When you’re justifying the ROI of implementing Technology Expense Management (TEM), don’t just look at hard dollar paybacks, such as refunds for billing errors. Instead, consider the time and cost savings that are often overlooked:
More and more enterprises are investing in TEM programs right now, because of the incredible expense of telecom services. In fact, the average communications spend was forecast to be 37% of all global end-user IT spending in 2020.
According to ETMA, tracking ROI and building a business case for a TEM program addresses changes across four main categories where you can achieve savings.
Savings Category | Potential Savings |
Spending less on telecom services | |
Recovery of refunds for billing errors | 2% - 15% of expense |
Cost avoidance by reducing future spending | 5% - 30% of expense |
Labor efficiencies | |
Automation, consolidation & helpdesk | FTE re-allocation to high-priority initiatives |
Indirect savings | |
Improved procurement policy, workflows and decision making | 1% - 5% of expenses |
Security | |
Security enhancements, global compliance, application of mobile policy and accounting rules globally | Likelihood of a breach X cost of lawsuit or penalties |
To advance your TEM initiative, it helps to build your case across the four areas to gain a more holistic sense of how your organization will benefit.

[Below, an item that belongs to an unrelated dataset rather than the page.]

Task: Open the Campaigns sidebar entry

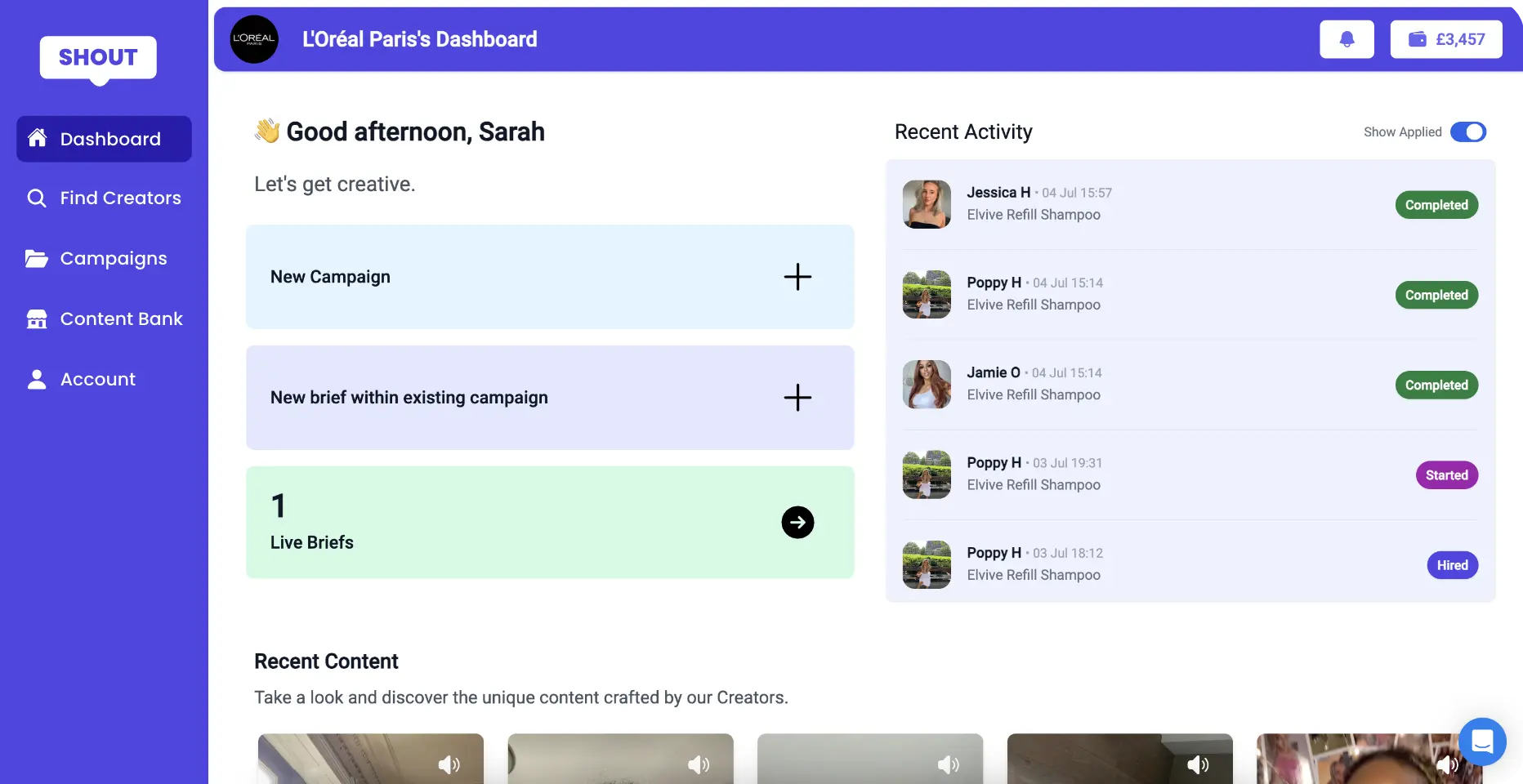Action: pos(113,258)
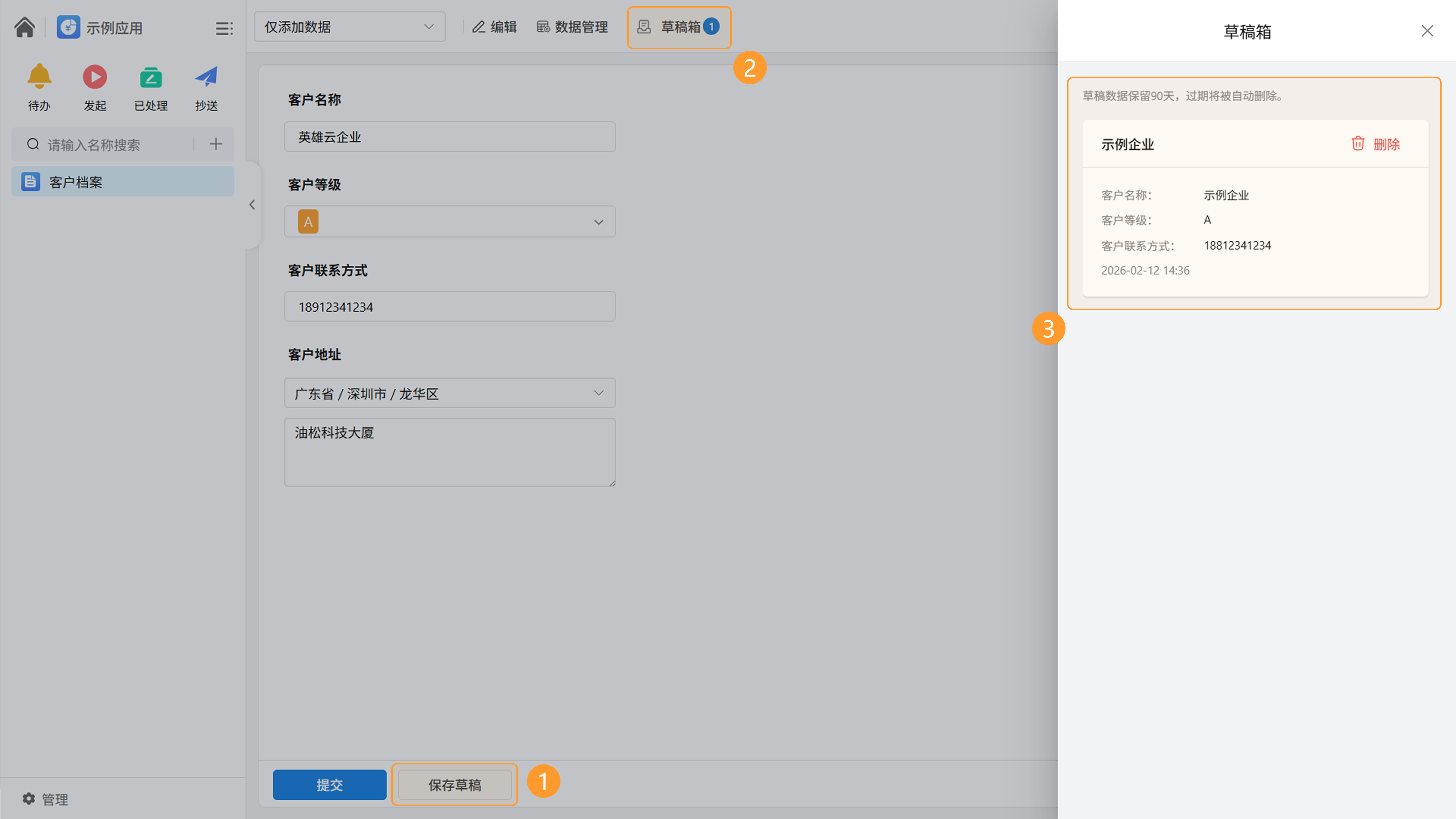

Ultimately, the cost justification process should focus on areas that add value to the organization. Cost avoidance savings is the most obvious starting point to justify a program and evaluating its ongoing performance. Though less overt, labor efficiencies, indirect savings and security considerations are also important opportunities to build the business case.
This is THE question that is always asked. With most TEM programs, returns on hard-dollar savings are seen right from the beginning of the engagement. Year one will be when most optimizations and efficiencies are discovered. Keep this in mind when you’re calculating the overall TEM ROI value, taking into account the entire length of time for the program. Gartner reports that “Cost optimization, coupled with business process transformation and growing resources in digitalization, is a key focus for many large and multinational corporations which often seek ROI within two to three years for net-new contracts on TEM deployments.”
The other cost to factor in is the impact of not doing anything. When looking at ways to reduce telecommunications and IT expenses, there can be hard costs associated with not acting. Carrier contracts are increasingly limiting the allowable time for customers to file claims for refunds—typically six months for long-distance services and two years for local billing. Also, telecom service provider contracts are becoming increasingly stringent on the time allowed to file a claim for billing errors.
Don’t delay. After all, a successful TEM program can drive improvements across the organization in terms of improved decision making, productivity, security and innovation, as well as a significant ROI.